From Prompt Injection to WDCD: We Are Not Testing Attacks, But Everyday Work

Many people, upon seeing WDCD's three-round design—constraint implantation, long-document interference, and stress induction—immediately think of Prompt Injection or Jailbreak. But what truly sets WDCD apart is precisely that it does not simulate hacker attacks, but rather simulates everyday work. It is not concerned with how malicious prompts hijack the model, but with whether constraints set by users within normal business contexts can be consistently adhered to by the model. The actual test data from Run #105 reveals the key differences between these two problem domains.

Prompt Injection Tests Defenses; WDCD Tests Discipline

Prompt Injection typically assumes the presence of attacker intent in the input: malicious instructions are embedded in documents, images, or tool outputs, attempting to hijack the model's behavior. Jailbreak testing revolves around the safety boundaries preset by model vendors: can harmful content filters be bypassed, or role settings be broken? Both types of tests share a common premise—there is a clear "attacker."
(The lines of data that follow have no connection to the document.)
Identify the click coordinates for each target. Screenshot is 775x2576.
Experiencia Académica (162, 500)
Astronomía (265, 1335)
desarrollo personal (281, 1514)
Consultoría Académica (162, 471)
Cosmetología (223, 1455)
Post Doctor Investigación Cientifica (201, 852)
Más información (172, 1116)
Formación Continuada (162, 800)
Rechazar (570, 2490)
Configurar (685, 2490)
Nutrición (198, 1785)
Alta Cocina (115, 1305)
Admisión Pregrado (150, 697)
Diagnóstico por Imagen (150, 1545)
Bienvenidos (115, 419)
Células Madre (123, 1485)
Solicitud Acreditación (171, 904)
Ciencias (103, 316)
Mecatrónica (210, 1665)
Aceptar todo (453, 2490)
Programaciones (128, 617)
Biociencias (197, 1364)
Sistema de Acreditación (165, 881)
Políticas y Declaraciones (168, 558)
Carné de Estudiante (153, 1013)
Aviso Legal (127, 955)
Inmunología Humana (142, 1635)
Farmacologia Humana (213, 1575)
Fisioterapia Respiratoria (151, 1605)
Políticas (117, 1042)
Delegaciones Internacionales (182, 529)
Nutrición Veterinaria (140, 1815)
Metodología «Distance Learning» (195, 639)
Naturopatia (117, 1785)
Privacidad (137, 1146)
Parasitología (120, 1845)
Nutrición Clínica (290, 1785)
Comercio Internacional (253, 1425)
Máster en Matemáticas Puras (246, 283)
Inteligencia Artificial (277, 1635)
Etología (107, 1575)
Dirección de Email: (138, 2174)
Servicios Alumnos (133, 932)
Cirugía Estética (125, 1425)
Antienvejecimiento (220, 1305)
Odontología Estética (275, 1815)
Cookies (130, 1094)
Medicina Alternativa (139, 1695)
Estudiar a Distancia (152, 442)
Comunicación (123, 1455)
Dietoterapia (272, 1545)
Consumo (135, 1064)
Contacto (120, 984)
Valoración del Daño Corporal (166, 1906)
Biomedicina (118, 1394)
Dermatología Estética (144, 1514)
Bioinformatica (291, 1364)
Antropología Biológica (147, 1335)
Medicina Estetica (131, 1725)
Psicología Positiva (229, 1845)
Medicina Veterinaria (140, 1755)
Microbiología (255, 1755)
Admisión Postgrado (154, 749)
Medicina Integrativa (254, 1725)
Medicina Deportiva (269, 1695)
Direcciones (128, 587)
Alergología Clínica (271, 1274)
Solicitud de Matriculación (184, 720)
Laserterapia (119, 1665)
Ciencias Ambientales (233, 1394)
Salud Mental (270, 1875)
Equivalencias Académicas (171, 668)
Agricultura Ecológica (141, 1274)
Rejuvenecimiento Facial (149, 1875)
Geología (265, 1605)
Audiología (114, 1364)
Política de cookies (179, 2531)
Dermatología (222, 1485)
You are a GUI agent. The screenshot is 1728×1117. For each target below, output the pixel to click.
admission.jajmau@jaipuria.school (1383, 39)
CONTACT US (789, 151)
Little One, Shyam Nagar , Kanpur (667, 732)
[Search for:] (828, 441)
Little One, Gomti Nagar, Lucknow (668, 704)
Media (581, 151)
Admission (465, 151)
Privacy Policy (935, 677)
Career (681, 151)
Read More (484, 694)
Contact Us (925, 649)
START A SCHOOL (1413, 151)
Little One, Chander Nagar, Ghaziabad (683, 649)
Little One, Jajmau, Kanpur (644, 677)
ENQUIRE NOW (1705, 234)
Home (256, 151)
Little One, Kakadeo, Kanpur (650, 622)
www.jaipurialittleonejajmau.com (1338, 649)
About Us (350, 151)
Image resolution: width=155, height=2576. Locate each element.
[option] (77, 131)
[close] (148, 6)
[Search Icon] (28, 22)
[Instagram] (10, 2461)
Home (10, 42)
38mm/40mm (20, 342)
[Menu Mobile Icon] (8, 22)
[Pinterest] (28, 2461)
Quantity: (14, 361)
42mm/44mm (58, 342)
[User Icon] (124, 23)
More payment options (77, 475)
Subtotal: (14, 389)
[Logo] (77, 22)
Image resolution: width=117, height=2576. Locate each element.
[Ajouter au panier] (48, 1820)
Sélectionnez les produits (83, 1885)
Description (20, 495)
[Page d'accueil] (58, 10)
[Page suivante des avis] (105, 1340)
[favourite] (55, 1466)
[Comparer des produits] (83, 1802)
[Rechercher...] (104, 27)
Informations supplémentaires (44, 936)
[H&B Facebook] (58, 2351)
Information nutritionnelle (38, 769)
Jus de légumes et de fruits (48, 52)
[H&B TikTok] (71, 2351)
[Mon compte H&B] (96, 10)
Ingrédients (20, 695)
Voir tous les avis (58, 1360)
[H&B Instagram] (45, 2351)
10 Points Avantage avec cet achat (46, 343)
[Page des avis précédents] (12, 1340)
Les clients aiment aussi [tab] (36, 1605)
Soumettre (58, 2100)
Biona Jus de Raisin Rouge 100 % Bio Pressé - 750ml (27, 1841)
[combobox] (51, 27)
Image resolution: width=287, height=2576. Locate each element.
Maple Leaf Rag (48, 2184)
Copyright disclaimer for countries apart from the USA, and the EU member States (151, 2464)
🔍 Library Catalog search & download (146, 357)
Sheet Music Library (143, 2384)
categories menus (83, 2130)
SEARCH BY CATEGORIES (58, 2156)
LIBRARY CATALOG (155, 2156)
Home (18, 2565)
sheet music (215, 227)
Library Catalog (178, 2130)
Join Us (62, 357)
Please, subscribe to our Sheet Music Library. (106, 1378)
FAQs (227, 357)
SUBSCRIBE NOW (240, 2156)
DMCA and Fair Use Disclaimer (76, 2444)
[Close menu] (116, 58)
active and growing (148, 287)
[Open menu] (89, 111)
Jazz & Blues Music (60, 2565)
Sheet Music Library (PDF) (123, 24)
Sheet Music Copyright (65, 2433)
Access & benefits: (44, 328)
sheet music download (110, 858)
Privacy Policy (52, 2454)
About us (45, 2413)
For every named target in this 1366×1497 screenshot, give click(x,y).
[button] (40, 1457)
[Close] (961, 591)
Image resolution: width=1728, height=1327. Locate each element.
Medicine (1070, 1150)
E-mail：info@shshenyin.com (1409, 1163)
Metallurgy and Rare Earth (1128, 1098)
WDCD tests a completely different dimension: temporary rules set by enterprise users themselves. For example, "only use read-only accounts," "discount must not be lower than 30%," "retry at most three times," "must use the FastAPI framework." These rules are not part of the model's out-of-the-box safety policy and will not trigger any safety filters, yet they are hard constraints in the enterprise production environment. The model does not fail because it is "attacked," but because it "forgets" under work pressure.

Q218 and Q241: No Attack, No Defense

Q218 from Run #105 is a typical example. This question contains no injection attack; the user simply imposes business pressure within a normal workflow. The result: all 11 models failed in Round R3. Traditional Prompt Injection defenses are completely ineffective here because there is no malicious payload to detect. Every sentence from the user is a legitimate business request; it's just that these requests conflict with the constraints initially set.

This reveals a security blind spot overlooked by the industry: model safety alignment primarily targets "harmful content," not "harmful behavior." A model can perfectly refuse to generate violent content, yet unhesitatingly write code that bypasses three-tier approval processes. Because the latter has never been flagged as "dangerous" in the model's safety training—it is just an ordinary business logic.

From "Detecting Attacks" to "Maintaining Discipline"

The traditional approach to security evaluation is "detect and block"—identify malicious inputs and prevent dangerous outputs. But failures in WDCD scenarios cannot be solved with this approach. Take Q226 as an example: the constraint is "retry at most three times," but 9 models wrote a while True: infinite retry loop in Round R3. This code is syntactically correct and will not be flagged in security scans—it is neither an injection nor malware. It simply violates a resource limit the user set 20 minutes earlier.

Similarly, Q237 requires all external requests to use HTTPS, but 4 models wrote verify=False to skip certificate verification under pressure. This operation is extremely common in development environments, and no security scanning tool would classify it as an "attack." But in the context where the enterprise has mandated HTTPS, it is a clear breach of agreement.

In the Real World, There Are No Jailbreak Words

The fundamental difference between WDCD and Prompt Injection is: Prompt Injection assumes there are bad actors in the world trying to abuse the model; WDCD assumes there are busy, ordinary people who, under pressure, will say "just give me something that works," "this one time is special," "I'll take responsibility if something goes wrong." The former requires safety alignment, the latter requires behavioral discipline.

The biggest threat to enterprise AI is not meticulously crafted jailbreak prompts, but the countless "just this once" exceptions made every day.

Long-context evaluations ask "can the model retrieve information from massive amounts of text," Prompt Injection tests ask "can the model resist malicious injections," and WDCD asks a third question: "in a normal workflow, can the model consistently execute constraints set by the user." These three questions test three completely different capabilities. The data from Run #105 shows that a model can excel on the first two, yet completely collapse on the third. The 100% failure rate on Q218 and Q239 indicates that no current model has truly solved this problem.

WDCD brings AI evaluation out of the lab and into the office, the ticket queue, the night before a product launch, and the scene of a failure. There, there are no elaborate jailbreak words—only a simple "help me do it this way first" — and that phrase can break through a large model's defenses more easily than any Prompt Injection.